- **WORK INSTRUCTIONS**
Somewhere below are a line with "Task: Click the Help question mark icon" and a later line with "You are a computer-use agent. 1464x812". Output exactly those lines and all lines between them.

- **MATERIALS PROVIDED**

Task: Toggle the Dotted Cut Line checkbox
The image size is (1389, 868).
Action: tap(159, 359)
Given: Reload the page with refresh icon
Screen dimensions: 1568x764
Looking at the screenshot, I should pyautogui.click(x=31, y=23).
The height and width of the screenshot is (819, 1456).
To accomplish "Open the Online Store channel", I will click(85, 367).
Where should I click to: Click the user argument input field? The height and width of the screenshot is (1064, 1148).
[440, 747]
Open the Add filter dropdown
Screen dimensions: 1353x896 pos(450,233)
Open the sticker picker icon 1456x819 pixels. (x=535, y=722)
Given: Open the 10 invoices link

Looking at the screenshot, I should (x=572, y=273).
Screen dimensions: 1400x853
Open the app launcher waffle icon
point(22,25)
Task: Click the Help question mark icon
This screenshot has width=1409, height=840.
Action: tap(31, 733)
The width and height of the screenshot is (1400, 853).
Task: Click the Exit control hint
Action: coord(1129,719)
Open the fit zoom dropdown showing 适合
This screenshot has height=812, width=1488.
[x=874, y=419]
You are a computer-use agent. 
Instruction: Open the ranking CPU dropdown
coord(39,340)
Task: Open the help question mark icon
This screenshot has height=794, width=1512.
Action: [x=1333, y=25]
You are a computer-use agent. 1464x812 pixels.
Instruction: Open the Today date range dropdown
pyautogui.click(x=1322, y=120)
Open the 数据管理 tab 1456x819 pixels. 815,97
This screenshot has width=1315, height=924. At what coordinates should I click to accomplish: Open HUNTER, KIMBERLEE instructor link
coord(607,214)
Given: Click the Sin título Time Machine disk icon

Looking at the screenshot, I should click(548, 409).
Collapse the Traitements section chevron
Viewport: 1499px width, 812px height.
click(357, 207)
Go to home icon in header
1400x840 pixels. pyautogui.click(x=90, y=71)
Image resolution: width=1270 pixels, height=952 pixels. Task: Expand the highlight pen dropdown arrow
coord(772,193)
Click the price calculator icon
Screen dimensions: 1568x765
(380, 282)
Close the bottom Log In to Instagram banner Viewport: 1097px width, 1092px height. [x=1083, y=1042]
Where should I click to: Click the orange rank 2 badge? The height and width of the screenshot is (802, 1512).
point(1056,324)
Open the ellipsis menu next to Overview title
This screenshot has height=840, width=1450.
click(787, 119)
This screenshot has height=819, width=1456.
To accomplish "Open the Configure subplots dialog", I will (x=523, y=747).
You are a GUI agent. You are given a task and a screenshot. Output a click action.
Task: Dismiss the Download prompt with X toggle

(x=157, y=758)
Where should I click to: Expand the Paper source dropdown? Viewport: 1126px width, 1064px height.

- **RESULT FOR THIS TASK**
Task: Click the Help question mark icon
This screenshot has width=1409, height=840.
Action: tap(31, 733)
The width and height of the screenshot is (1400, 853).
Task: Click the Exit control hint
Action: coord(1129,719)
Open the fit zoom dropdown showing 适合
This screenshot has height=812, width=1488.
[x=874, y=419]
You are a computer-use agent. 
Instruction: Open the ranking CPU dropdown
coord(39,340)
Task: Open the help question mark icon
This screenshot has height=794, width=1512.
Action: [x=1333, y=25]
You are a computer-use agent. 1464x812 pixels.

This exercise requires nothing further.